--- Problem ---
Copy every line that contains the string "column" from the entries below.

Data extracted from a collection
════════════════

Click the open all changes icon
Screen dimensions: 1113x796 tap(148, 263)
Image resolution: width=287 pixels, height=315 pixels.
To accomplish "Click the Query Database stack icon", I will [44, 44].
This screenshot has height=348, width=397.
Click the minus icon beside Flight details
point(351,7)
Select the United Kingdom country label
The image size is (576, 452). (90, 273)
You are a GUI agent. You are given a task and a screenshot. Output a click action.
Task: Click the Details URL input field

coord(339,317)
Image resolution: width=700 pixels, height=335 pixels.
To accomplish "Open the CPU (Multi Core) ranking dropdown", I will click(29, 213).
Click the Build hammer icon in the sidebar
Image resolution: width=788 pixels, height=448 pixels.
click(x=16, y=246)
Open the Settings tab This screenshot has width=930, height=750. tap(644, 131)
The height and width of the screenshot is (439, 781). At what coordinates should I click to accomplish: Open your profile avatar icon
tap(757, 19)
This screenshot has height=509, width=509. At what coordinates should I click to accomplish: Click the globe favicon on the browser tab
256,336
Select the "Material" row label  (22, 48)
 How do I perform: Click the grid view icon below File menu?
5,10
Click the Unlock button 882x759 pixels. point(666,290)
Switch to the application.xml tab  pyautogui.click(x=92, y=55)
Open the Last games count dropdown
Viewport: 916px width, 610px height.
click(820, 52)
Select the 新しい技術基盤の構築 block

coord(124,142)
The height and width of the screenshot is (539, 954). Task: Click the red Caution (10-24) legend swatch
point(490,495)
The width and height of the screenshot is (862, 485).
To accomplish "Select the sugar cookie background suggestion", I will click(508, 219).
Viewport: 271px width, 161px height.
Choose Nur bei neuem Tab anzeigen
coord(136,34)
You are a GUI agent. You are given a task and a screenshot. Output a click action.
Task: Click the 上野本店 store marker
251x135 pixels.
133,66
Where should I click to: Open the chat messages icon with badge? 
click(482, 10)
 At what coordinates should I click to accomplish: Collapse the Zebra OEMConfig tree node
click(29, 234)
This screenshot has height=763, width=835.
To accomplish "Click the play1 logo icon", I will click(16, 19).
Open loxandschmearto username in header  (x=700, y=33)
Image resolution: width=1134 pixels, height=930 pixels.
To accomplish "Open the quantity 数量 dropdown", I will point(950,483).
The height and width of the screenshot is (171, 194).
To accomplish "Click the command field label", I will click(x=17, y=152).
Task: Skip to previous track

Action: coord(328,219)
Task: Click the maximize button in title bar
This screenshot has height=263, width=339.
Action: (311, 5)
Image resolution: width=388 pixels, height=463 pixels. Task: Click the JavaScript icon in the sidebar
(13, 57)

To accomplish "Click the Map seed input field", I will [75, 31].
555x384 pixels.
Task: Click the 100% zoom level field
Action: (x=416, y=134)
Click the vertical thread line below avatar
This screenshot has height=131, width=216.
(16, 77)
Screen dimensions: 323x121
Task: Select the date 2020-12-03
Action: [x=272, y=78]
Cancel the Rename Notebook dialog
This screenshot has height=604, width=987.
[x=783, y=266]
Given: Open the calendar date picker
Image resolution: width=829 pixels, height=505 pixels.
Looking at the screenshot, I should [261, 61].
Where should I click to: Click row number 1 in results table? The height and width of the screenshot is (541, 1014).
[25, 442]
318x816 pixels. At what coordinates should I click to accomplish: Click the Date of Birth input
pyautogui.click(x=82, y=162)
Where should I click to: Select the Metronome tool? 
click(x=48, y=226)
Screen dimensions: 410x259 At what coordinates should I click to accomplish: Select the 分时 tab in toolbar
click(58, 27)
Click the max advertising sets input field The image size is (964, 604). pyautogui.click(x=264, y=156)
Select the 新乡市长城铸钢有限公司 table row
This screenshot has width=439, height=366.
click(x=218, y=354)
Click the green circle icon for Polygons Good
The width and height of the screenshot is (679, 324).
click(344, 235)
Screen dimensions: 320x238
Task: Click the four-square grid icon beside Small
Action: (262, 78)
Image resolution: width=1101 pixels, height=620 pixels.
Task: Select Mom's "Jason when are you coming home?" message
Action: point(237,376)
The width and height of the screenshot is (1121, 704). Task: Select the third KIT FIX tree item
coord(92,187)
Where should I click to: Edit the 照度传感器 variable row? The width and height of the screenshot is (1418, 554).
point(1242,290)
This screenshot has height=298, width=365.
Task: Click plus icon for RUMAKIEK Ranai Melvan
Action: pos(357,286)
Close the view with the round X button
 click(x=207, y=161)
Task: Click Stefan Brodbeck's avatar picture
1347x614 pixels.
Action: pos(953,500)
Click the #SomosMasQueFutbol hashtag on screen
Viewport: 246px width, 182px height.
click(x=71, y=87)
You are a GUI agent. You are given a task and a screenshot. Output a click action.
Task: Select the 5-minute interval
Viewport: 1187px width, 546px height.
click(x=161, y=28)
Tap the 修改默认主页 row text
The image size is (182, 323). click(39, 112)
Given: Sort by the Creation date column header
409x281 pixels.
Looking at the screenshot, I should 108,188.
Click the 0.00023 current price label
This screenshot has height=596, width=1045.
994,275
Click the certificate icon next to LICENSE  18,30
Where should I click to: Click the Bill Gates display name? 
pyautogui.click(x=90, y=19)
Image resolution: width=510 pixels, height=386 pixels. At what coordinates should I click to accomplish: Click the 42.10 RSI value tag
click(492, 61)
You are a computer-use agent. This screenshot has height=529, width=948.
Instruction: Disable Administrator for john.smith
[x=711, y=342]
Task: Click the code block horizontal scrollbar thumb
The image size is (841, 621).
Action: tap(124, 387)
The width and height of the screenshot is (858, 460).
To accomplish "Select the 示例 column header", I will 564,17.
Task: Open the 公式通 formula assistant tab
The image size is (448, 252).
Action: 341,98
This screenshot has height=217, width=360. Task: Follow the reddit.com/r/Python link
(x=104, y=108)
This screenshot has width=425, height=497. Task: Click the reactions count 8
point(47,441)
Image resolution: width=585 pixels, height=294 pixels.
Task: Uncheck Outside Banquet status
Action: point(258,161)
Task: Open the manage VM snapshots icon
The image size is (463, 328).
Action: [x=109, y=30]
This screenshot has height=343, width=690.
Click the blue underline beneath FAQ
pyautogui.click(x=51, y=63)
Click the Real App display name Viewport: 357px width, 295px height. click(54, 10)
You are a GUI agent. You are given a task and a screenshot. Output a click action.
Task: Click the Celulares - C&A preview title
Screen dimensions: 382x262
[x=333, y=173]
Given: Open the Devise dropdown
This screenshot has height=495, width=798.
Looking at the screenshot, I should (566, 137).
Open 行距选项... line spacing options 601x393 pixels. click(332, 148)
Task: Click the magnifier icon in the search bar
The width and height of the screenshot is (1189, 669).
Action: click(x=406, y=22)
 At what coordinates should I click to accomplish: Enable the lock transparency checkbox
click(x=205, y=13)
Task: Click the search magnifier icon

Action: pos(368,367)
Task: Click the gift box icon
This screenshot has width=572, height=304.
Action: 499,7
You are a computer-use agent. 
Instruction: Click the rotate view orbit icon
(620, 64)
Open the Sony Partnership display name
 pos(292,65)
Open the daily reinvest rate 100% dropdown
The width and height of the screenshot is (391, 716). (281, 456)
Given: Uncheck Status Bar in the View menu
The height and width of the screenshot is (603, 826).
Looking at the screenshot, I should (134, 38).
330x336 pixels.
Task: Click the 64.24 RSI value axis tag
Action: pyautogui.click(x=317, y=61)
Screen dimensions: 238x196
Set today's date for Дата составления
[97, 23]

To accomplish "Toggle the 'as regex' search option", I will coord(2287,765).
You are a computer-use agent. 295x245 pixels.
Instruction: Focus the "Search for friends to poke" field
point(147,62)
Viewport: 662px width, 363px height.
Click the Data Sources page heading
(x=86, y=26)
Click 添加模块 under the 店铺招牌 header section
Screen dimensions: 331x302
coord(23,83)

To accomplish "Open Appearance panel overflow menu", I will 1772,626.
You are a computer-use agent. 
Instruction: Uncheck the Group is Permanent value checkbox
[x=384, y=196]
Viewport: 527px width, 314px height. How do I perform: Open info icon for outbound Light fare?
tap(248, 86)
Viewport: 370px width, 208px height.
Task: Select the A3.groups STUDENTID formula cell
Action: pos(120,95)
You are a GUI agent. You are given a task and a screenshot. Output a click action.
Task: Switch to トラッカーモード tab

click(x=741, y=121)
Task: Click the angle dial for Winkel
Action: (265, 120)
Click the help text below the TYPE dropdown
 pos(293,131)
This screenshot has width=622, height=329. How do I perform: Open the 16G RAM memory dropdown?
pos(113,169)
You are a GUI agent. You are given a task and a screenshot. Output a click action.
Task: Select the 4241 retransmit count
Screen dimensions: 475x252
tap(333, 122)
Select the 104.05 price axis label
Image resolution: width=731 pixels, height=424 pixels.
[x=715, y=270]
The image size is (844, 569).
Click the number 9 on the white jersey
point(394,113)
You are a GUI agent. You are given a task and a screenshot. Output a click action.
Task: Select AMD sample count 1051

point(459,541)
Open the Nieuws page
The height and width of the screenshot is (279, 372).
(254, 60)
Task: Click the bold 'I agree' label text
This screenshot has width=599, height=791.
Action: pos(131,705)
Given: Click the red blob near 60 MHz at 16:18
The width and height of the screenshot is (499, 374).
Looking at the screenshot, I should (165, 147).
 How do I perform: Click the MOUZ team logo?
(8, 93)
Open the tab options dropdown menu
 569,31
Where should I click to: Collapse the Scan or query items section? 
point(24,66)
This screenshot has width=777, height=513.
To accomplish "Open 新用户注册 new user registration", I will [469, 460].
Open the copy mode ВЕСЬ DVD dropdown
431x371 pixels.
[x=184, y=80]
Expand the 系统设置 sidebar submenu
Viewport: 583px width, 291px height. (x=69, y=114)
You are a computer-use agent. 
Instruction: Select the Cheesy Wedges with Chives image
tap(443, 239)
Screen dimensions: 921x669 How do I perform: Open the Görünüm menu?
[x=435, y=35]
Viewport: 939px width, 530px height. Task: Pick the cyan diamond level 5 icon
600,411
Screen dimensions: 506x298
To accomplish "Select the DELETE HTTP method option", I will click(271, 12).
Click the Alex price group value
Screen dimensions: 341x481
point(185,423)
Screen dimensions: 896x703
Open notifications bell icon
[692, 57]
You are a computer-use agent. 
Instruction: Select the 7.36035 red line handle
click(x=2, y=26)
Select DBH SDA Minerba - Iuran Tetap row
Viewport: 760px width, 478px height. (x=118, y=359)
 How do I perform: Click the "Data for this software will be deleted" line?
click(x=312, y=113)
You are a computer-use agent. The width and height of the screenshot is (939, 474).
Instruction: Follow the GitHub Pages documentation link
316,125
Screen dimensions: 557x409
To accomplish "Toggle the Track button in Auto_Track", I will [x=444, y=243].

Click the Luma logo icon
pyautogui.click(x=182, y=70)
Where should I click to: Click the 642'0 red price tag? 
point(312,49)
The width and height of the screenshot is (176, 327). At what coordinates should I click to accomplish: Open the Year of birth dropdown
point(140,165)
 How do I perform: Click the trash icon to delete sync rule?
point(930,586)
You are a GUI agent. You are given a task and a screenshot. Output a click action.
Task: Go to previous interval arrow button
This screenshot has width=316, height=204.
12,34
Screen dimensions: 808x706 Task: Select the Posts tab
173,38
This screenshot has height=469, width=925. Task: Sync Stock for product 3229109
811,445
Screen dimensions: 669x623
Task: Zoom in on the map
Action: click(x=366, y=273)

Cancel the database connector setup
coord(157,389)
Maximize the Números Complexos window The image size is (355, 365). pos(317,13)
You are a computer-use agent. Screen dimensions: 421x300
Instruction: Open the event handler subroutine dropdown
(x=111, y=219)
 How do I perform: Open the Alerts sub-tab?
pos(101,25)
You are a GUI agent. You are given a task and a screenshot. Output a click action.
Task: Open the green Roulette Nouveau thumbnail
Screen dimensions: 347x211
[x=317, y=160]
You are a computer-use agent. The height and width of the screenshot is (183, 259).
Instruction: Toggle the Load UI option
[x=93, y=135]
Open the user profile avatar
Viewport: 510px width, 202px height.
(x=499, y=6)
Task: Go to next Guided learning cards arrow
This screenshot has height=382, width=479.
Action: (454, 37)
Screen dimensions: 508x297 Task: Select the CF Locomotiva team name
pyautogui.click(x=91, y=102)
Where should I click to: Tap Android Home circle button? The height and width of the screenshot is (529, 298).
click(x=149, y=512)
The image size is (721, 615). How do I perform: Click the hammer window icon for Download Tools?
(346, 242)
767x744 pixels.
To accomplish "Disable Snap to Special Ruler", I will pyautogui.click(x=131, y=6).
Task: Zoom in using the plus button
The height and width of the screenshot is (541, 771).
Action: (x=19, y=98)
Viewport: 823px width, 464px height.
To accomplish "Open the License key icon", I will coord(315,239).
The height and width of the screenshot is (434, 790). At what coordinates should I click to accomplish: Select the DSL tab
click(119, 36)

════════════════

--- Output of the exercise ---
Given: Sort by the Creation date column header
To accomplish "Select the 示例 column header", I will 564,17.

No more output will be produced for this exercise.